A standard kit for hand work would automatically include rip-, crosscut- and panel-(small crosscut-) saws, tenon- and dovetail-saws, with bow-, scroll- and pad-saws, etc. for circular cutting. Where machinery is available
the rip and big crosscut might not appear necessary, but there will always be the occasion when it is easier to take the saw to the wood rather than the wood to the machine; therefore to some extent they are indispensable. While the rip-saw (46:1) has upright teeth (46:2) filed square to the blade (46:3)—the arrows give the filing direction—and cuts with a chisel action (46:4), all other saws are of the crosscut type (46:5) for cutting across the grain, the teeth are raked (46:6) and with the exception of the fine dovetail-saw are filed to a bevel of about 65° (46:7) so that the set of the teeth scores two parallel lines across the wood and the waste or 'kerf between crumbles away in dust (46:8). The "set' or alternative bending outwards of each tooth which practically every saw must have if it is to clear itself must never be more than is required to give fractional clearance to the blade as it passes through the wood, while in the case of the larger saws (rip-, large crosscut-and panel-saw) the blade itself should have the full thickness along the teeth but the back
should be taper ground, i.e. 'swaged', about four gauges thinner from handle to point for heavy saws, and correspondingly less for lighter saws. The blade also should be tensioned by hammering the centre of the blade to expand it, and the test of a handsaw of good-quality tempered steel and correctly tensioned by the maker is that it should neither sag nor exhibit any tendency to floppiness when held by the handle in a horizontal position. The teeth also should be of even height and shape, filed to the correct bevel, with each individual tooth set to about half its depth only, so that the kerf made in the wood is never more than about 11/2times the thickness of the blade.

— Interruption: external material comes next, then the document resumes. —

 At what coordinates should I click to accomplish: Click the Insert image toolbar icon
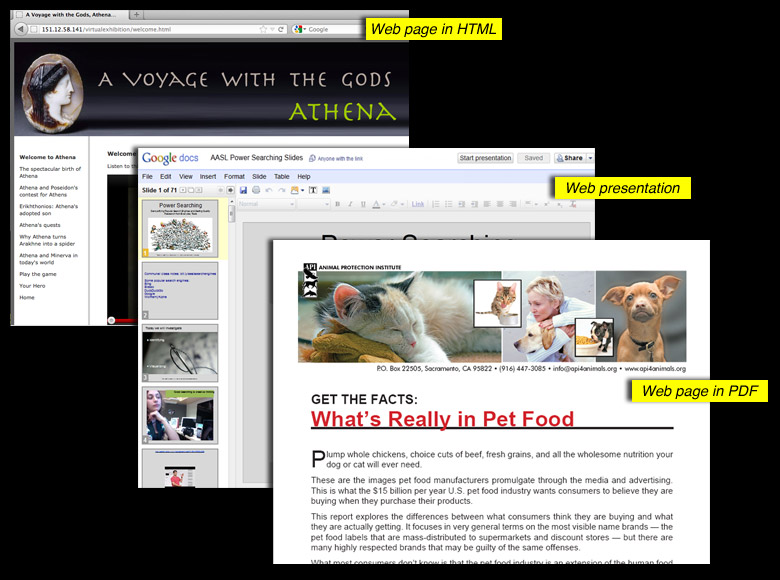(326, 190)
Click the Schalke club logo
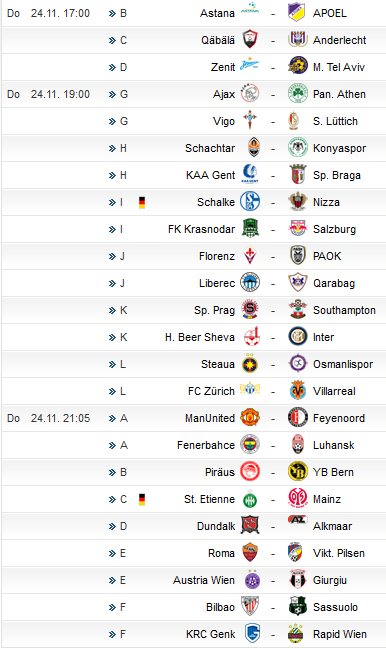This screenshot has height=648, width=386. pos(250,202)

A convenient size for rip- and big crosscut-saws for cabinet-work is 26 in (660 mm) long not including handle, with 41/2 points (teeth) to the inch (25 mm) for the former and 7 or 8 points for the latter. The smaller crosscut- or panel-saw, one of the most useful of saws if in good condition, should be about 22 in (558 mm) long with 10 points to the inch (25 mm). Tenon-saws (47:1) and dovetail-saws (47:2), which are not taper ground, have their blades stiffened with a rib or back of steel or brass (apart from appearance it hardly matters which), and convenient sizes would be 12 in (304 mm) long with 12 to 14 points for the tenon, and 8 in (203 mm) long with 18 to 22 points (the finer the better) for the dovetail. Both these saws have a more pronounced rake to their teeth (47:4), but the dovetail teeth are so fine it is difficult to file a correct bevel, and the teeth are usually left square across their faces as in the rip. An open or pistol-grip handle is preferable for the dovetail if it can be obtained (47:2) but most manufacturers seem to regard it as just another tenon-saw, which of course it is and is not. It cuts so finely there is always the temptation to use it indiscriminately, but it should be kept exclusively for dovetails and fine mitres. An even finer saw is the bead-saw, sometimes known as the 'joiner's fancy' or 'gent's' saw. with bradawl-type handle (47:3), a blade from 4 in (101 mm) to 8 in (203 mm) long and with 32 points to the inch (25 mm). As it is a little difficult to file the teeth evenly it is sometimes discarded when too blunt to cut, for it is relatively inexpensive.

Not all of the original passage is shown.